Thanks for your reply, I think it will be sunk, as the total weight in the pipe with green object is heavier than the other pipe. I just want to confirm this and no need to consider other things.
 
Meteor73 said:
as the total weight in the pipe with green object is heavier than the other pipe
That is the reason why the whole thing would fall over, not why the green object sinks inside.
 
A.T. said:
That is the reason why the whole thing would fall over, not why the green object sinks inside.
Sorry, do you mean water in both pipes will fall, and vacuum creates at top??
 
A.T. said:
That is the reason why the whole thing would fall over, not why the green object sinks inside.
He left out the clamps for the experiment in the diagram.
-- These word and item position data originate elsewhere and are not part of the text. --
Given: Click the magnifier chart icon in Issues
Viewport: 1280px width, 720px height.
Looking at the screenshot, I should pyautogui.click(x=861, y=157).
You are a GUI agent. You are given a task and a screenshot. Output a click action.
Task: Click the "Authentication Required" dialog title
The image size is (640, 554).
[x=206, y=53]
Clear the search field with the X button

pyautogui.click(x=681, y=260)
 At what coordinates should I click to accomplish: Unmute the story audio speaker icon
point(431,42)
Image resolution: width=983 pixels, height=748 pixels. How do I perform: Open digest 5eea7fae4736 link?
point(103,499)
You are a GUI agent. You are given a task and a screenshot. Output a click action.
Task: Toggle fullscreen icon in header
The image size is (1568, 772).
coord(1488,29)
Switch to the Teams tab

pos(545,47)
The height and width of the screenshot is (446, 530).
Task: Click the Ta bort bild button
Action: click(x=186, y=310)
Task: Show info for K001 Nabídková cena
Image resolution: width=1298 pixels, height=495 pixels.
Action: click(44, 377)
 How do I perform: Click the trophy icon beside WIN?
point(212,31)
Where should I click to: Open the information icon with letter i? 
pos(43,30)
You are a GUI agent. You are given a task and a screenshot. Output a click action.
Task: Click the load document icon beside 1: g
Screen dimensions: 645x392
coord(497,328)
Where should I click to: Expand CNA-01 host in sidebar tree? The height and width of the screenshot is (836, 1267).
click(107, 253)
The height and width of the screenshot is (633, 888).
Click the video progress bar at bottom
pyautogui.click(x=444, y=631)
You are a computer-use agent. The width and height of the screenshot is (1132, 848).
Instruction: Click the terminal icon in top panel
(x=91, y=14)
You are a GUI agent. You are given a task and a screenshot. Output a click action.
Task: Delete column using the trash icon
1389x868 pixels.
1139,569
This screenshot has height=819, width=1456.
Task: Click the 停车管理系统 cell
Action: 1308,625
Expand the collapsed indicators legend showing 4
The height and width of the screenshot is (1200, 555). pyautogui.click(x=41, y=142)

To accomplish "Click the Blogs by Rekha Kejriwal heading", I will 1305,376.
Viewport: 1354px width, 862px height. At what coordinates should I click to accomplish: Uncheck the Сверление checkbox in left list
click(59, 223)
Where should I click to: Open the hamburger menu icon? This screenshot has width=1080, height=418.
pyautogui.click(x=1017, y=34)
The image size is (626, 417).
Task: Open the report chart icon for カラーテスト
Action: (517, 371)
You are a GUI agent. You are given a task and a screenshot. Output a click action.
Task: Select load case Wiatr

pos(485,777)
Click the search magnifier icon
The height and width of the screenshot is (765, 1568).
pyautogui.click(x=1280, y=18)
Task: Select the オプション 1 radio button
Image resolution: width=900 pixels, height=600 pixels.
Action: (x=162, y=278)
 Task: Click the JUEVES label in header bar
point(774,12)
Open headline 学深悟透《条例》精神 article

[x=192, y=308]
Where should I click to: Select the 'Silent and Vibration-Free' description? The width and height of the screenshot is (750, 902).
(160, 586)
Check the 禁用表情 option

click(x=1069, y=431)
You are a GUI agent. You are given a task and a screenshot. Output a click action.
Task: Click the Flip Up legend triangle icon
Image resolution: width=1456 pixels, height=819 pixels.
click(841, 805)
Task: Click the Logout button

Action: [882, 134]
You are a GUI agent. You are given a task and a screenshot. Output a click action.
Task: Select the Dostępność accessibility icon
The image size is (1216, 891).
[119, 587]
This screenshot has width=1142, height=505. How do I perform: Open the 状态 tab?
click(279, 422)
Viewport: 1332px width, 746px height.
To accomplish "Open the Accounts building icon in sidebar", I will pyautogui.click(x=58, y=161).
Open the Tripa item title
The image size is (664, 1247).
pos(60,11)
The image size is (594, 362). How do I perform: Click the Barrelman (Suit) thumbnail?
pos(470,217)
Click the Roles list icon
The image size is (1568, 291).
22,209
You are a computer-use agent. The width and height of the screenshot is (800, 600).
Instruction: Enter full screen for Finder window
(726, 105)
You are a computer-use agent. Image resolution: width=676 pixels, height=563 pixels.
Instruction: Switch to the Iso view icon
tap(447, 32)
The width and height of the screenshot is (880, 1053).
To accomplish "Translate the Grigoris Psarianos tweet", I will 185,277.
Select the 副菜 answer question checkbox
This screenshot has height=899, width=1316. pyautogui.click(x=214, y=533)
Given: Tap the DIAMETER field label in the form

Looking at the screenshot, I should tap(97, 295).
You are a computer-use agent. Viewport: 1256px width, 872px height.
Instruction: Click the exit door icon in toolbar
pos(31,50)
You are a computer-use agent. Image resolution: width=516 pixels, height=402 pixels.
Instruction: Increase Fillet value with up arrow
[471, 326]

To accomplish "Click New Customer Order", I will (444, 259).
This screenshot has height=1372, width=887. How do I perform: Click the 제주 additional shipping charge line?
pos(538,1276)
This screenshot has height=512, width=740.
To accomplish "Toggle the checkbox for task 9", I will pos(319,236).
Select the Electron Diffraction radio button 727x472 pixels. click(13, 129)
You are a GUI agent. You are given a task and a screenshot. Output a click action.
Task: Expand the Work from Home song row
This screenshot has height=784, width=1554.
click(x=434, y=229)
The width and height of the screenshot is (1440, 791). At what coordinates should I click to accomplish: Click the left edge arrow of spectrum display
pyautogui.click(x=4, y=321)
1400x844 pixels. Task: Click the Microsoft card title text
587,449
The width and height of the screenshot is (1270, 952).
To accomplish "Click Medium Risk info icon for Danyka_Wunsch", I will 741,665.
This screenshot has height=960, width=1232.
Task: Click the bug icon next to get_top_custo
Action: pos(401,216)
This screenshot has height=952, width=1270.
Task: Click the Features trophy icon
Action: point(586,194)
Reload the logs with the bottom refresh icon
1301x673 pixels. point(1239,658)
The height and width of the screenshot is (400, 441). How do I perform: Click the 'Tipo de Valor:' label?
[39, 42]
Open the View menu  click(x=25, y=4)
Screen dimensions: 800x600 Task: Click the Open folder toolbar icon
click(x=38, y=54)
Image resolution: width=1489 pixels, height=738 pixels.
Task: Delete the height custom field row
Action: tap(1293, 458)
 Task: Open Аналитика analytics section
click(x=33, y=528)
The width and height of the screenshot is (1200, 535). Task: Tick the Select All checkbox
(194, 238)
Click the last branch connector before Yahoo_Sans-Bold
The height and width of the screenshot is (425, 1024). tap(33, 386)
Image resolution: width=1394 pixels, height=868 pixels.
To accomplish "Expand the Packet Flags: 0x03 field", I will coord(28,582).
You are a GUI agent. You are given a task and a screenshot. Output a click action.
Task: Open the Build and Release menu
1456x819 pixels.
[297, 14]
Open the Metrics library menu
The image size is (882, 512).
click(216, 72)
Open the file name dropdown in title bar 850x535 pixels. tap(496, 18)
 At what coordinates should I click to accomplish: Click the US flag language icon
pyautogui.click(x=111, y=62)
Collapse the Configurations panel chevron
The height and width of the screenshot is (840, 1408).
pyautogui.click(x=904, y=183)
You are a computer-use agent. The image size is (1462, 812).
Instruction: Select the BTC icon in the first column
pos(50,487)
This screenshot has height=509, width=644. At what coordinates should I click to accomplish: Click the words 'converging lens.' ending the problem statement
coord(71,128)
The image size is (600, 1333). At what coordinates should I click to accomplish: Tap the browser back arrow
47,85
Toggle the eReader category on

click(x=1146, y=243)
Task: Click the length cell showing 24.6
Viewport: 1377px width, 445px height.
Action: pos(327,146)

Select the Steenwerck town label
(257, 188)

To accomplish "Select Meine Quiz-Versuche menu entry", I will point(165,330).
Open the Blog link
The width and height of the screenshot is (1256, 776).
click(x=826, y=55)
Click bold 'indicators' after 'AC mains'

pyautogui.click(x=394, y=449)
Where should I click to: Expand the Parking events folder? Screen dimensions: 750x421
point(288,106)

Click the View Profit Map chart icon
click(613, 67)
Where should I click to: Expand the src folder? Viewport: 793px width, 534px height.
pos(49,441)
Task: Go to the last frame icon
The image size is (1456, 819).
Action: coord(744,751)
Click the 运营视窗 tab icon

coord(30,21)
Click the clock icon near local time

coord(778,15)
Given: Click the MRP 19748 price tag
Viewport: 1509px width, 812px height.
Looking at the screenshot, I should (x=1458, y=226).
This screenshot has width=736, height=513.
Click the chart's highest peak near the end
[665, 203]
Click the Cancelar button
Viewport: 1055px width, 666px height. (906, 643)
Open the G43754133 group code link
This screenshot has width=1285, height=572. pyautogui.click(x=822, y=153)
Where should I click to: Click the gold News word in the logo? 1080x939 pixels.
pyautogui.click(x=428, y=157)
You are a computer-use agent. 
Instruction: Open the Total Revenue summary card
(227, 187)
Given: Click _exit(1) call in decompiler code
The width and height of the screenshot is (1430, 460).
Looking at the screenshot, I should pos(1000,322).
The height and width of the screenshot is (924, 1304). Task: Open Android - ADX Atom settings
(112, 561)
Did we not automatically take that into account? If the possibility of toppling was meant to be discussed, wouldn't there have been a table top in the diagram?
@Meteor73 that looks an OK argument - straight out of Archimedes
 
sophiecentaur said:
He left out the clamps for the experiment in the diagram. Did we not automatically take that into account? If the possibility of toppling was meant to be discussed, wouldn't there have been a table top in the diagram?
@Meteor73 that looks an OK argument - straight out of Archimedes

:biggrin: Thanks Sophie, this is not the scope of the experiment. We can assume the pipe structure is well fixed, and just focus on what happen inside the pipe.